Par ailleurs, le comité régional de reconnaissance des maladies professionnelles des Pays- de-la-Loire a parfaitement motivé sa décision de l'existence d'une relation directe et essentielle entre la pathologie présentée par l'intéressée et son activité en indiquant simplement qu'il a tenu compte «des éléments apportés [...] qui montrent que l'intéressée a été confrontée à des difficultés dans le cadre de son activité professionnelle», et «de l'absence, dans le dossier, d' éléments extra-professionnels pouvant expliquer l'apparition du syndrome dépressif». Dans cet avis, il n'est nullement question de l'existence de faits de harcèlement moral de la part du supérieur hiérarchique de Mme [V], mais de l'existence d'une situation professionnelle qui a entraîné un mal-être lequel s'est manifesté par un syndrome anxiodépressif.
L'avis du comité régional de reconnaissance des maladies professionnelles de Bretagne du 26 mars 2021 est quant à lui beaucoup plus catégorique quant à l'existence de risques psychosociaux au sein de l'entreprise caractérisés par des «conflits avec la hiérarchie aboutissant un arrêt de travail avec ITT de 10 jours, violences verbales, pression par objectifs, manque de soutien». Le comité régional a également relevé l'absence de facteurs extra professionnels s'opposant à l'établissement d'un lien essentiel entre la maladie présentée par l'intéressée et son activité professionnelle. Même si ce second avis apparaît moins nuancé que le premier, il convient de relever qu'il ne fait pas non plus précisément référence à l'existence de faits de harcèlement moral et que globalement ces deux avis concordent.

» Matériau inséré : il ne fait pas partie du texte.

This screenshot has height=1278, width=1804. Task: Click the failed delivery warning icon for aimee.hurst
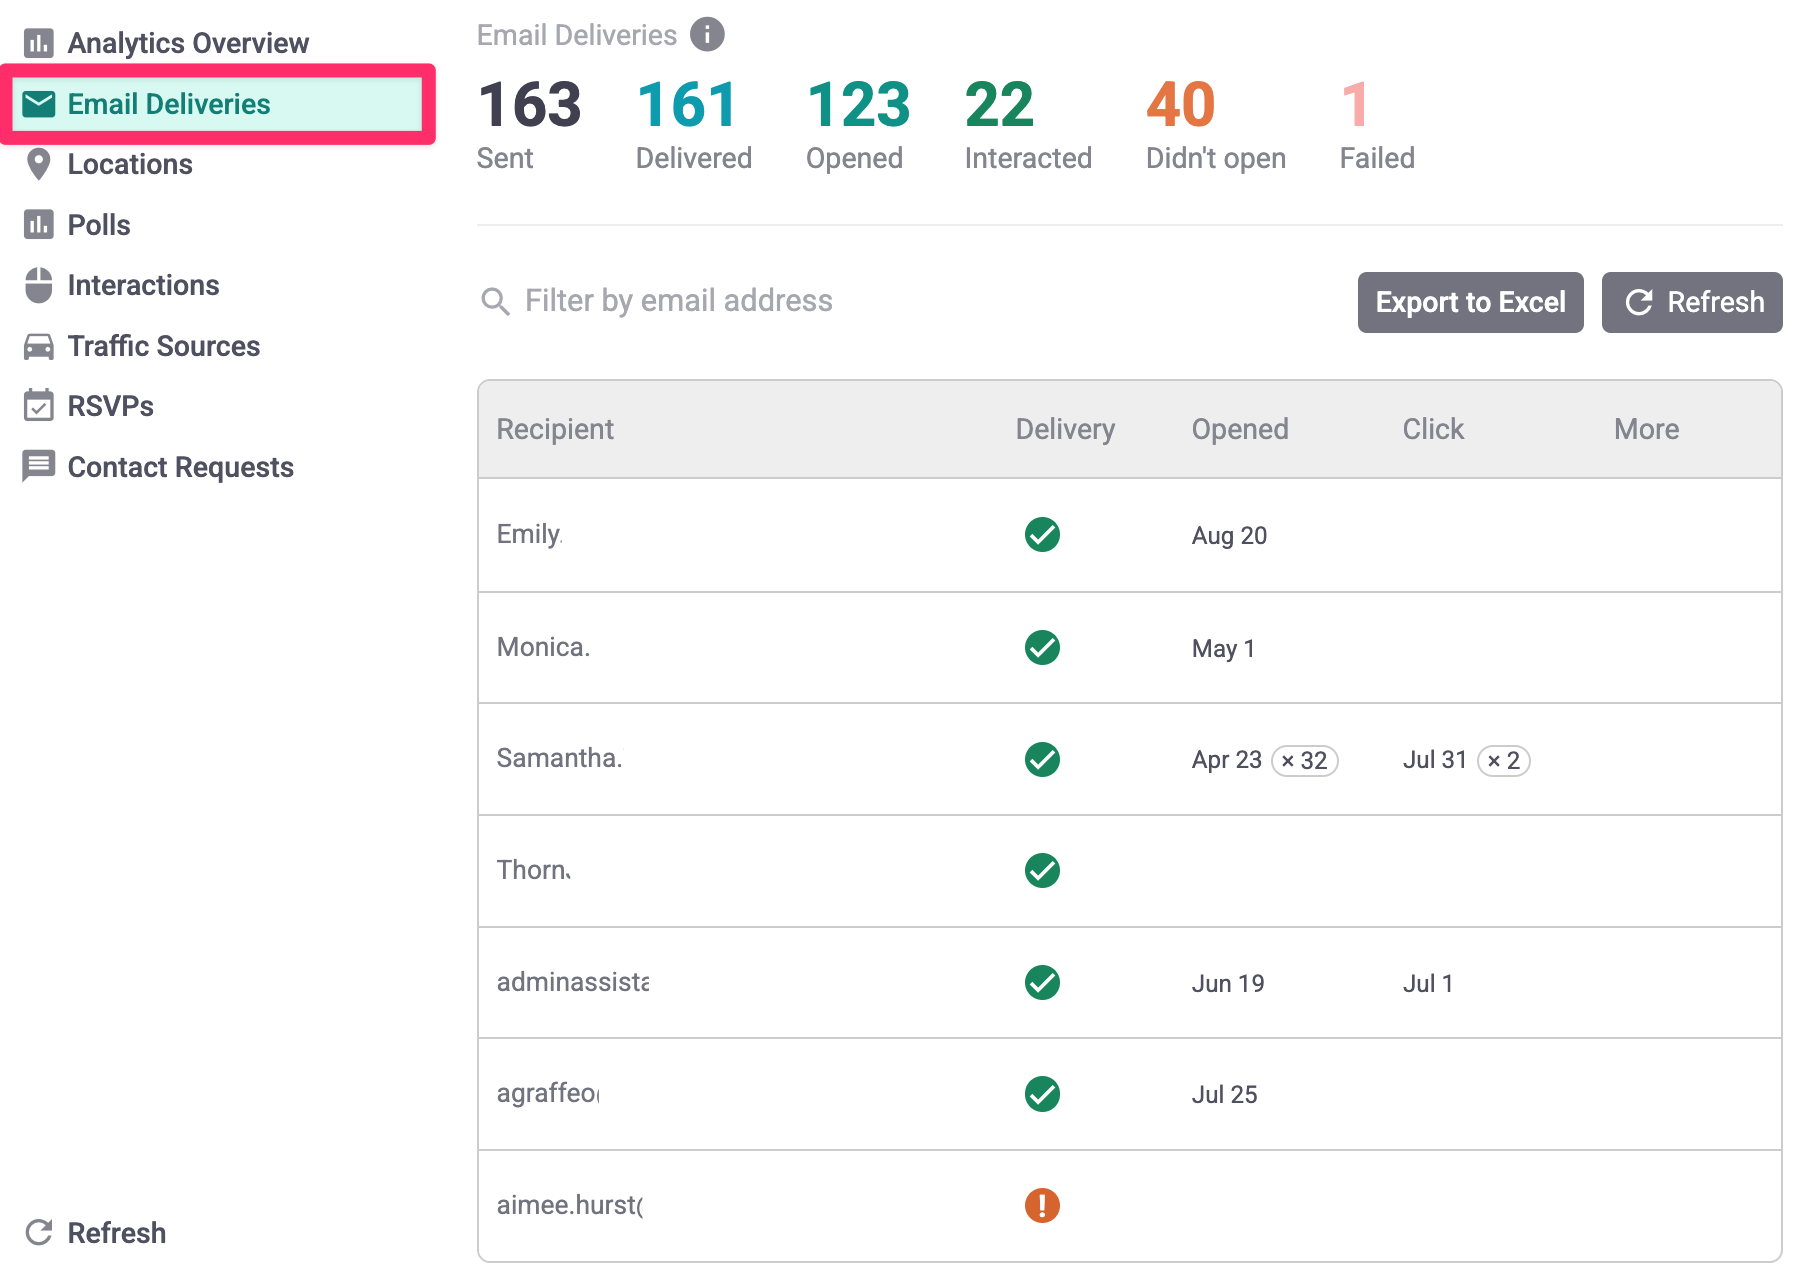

En somme, à la lecture des différents éléments produits aux débats, l'existence d'un mal-être de Mme [V] au travail apparaît difficilement contestable. L'enquête administrative de la caisse comme celle du CHSCT font état de difficultés de la part de Mme [V] dans l'exercice de son activité professionnelle, notamment en raison d'un « décalage » entre les attentes des autres cadres et les résultats finalement produits par le service recherche et développement. Le CHCST acte aussi l'existence de ces difficultés en préconisant une nouvelle organisation du travail. Le lien direct et essentiel entre l'activité professionnelle et le syndrome anxiodépressif apparaît établi. Ce lien suffit pour confirmer l'origine professionnelle de la maladie déclarée et justifier sa prise en charge au titre de la législation professionnelle. Dès lors, il convient de considérer que les premiers juges ont fait une exacte appréciation du dossier en rejetant la demande d'inopposabilité de la décision de prise en charge de la caisse, présentée par l'employeur.
Le jugement est confirmé en toutes ses dispositions.
L'association [4] est condamnée au paiement des dépens d'appel. La demande qu'elle a présentée au titre de l'article 700 du code de procédure civile est rejetée.
PAR CES MOTIFS
La COUR,
Statuant par arrêt contradictoire, prononcé publiquement et par mise à disposition au greffe,
CONFIRME le jugement du pôle social du tribunal judiciaire du Mans du 13 octobre 2021 en toutes ses dispositions ;
Y AJOUTANT ;
REJETTE la demande présentée par l'association [4] sur le fondement des dispositions de l'article 700 du code de procédure civile ;
CONDAMNE l'association [4] au paiement des dépens d'appel.